▶ _Instructions to follow_
Return every line in the entries below where the word "click" shows up.

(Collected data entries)
§ §

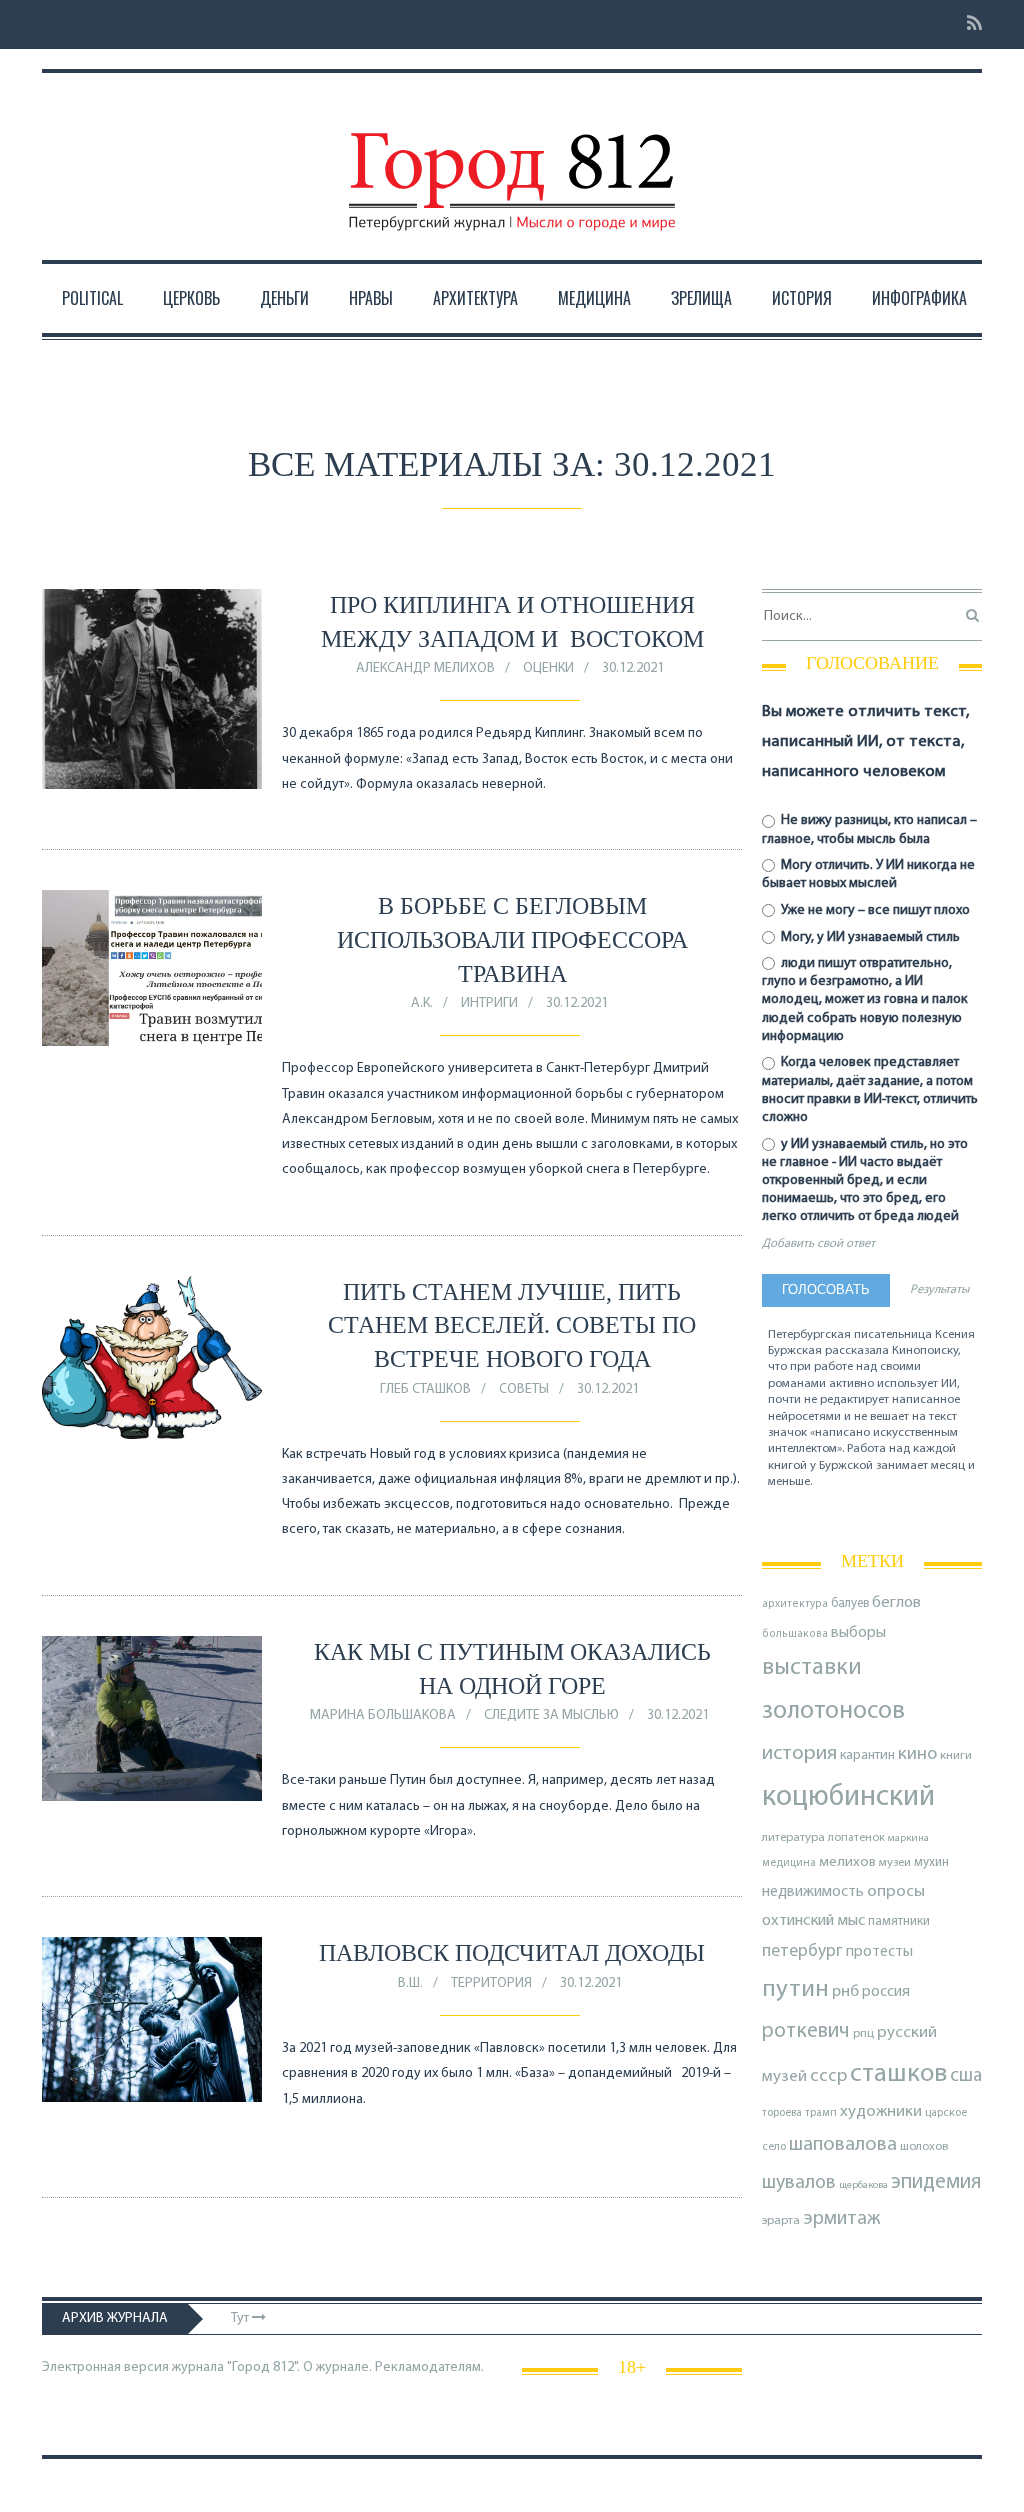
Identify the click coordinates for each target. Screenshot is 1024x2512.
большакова (795, 1634)
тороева (782, 2113)
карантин (867, 1755)
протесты (879, 1952)
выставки (812, 1668)
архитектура (795, 1604)
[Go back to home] (512, 163)
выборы (858, 1633)
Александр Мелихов (425, 668)
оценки (548, 668)
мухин (931, 1862)
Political (92, 298)
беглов (896, 1603)
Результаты (939, 1290)
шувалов (799, 2183)
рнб (845, 1992)
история (799, 1753)
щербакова (863, 2185)
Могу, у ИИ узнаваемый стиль (869, 937)
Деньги (284, 298)
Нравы (371, 298)
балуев (850, 1603)
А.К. (422, 1003)
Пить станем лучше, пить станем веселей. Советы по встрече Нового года (512, 1325)
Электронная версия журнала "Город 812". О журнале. (207, 2367)
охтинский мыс (813, 1921)
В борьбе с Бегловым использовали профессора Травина (512, 939)
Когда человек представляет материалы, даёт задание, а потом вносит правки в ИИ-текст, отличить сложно (870, 1090)
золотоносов (833, 1711)
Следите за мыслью (551, 1715)
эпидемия (936, 2182)
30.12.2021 (633, 668)
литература (793, 1838)
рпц (863, 2034)
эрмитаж (842, 2219)
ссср (828, 2076)
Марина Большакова (383, 1715)
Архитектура (475, 298)
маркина (908, 1838)
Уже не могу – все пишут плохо (874, 910)
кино (917, 1754)
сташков (898, 2074)
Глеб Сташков (425, 1389)
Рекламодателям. (429, 2367)
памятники (899, 1921)
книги (956, 1756)
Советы (524, 1389)
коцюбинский (848, 1797)
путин (795, 1989)
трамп (821, 2113)
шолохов (924, 2147)
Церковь (191, 298)
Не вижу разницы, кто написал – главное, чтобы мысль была (869, 829)
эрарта (781, 2221)
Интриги (489, 1003)
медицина (789, 1863)
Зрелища (701, 298)
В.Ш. (410, 1983)
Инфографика (919, 298)
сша (966, 2076)
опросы (896, 1891)
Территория (491, 1983)
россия (886, 1992)
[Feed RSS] (968, 24)
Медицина (594, 298)
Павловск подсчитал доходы (512, 1953)
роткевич (806, 2031)
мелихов (847, 1862)
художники (881, 2112)
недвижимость (813, 1892)
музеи (895, 1863)
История (802, 298)
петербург (802, 1951)
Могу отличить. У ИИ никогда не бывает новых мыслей (868, 874)
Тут (241, 2318)
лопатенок (856, 1838)
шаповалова (843, 2145)
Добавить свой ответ (818, 1244)
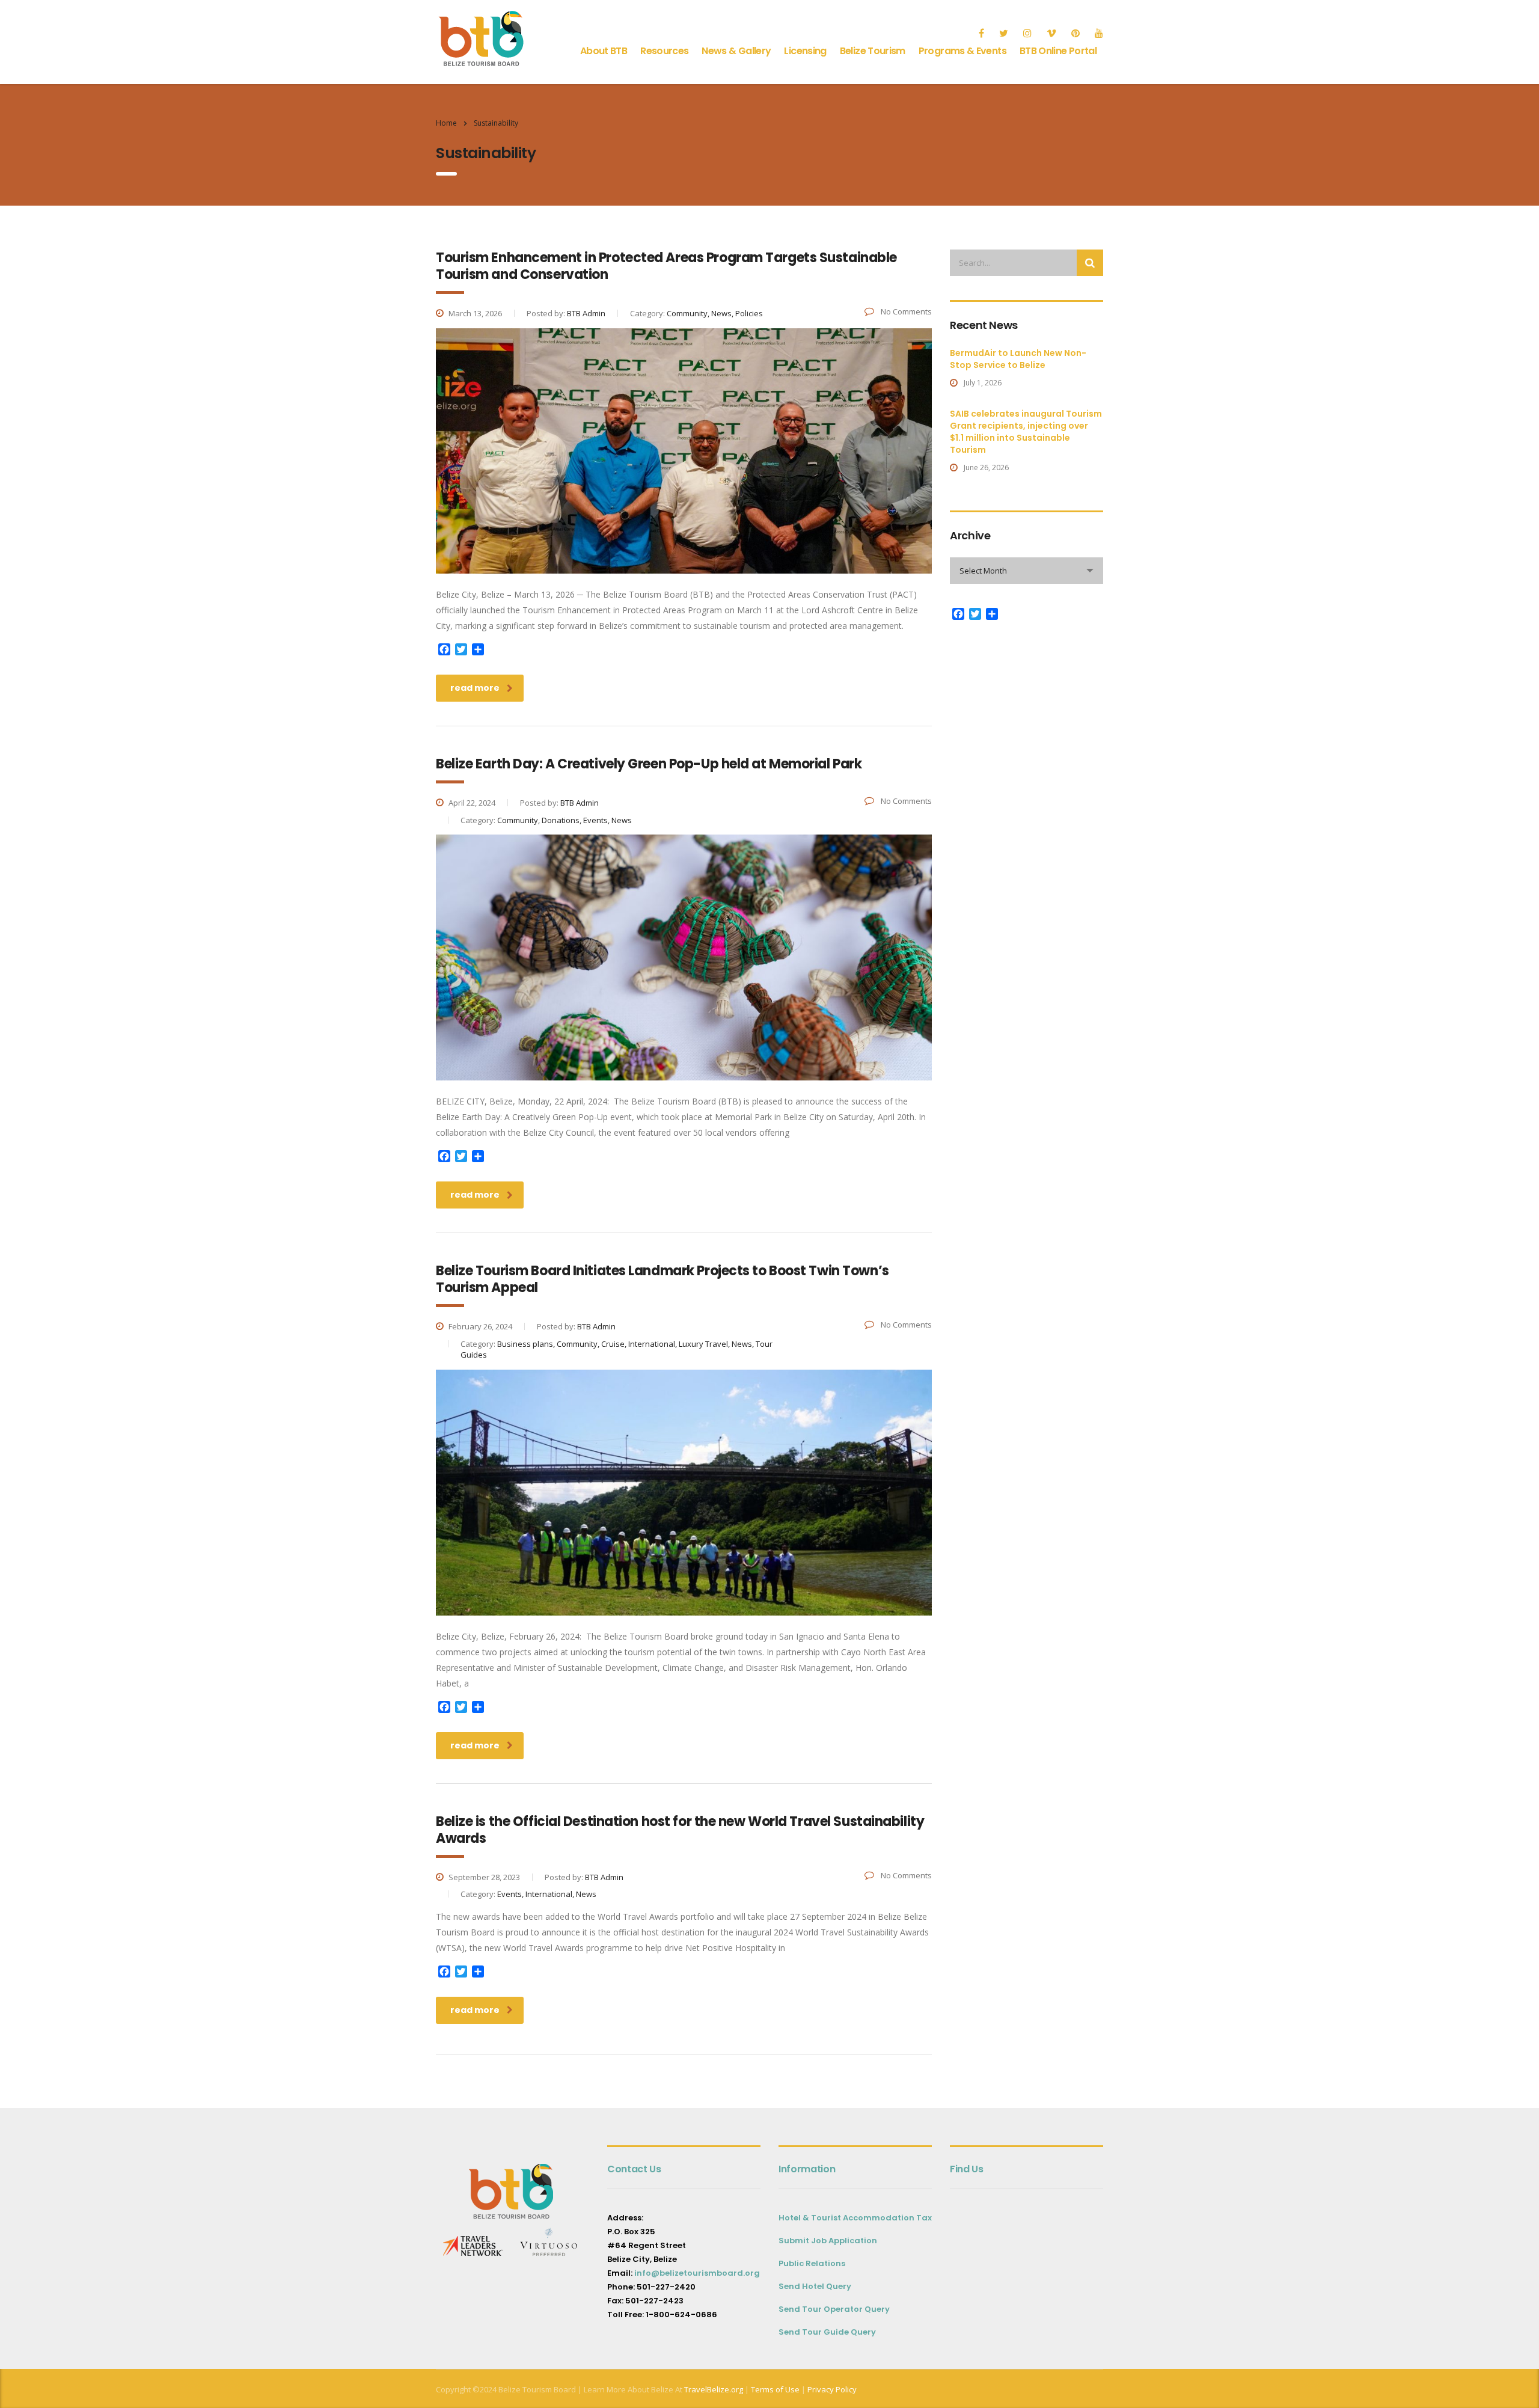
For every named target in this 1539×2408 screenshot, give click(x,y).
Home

§ §

▶ _Your solution_
Identify the click coordinates for each target. Screenshot is 1024x2512.
For every named target in this 1539×2408 screenshot, give click(x,y).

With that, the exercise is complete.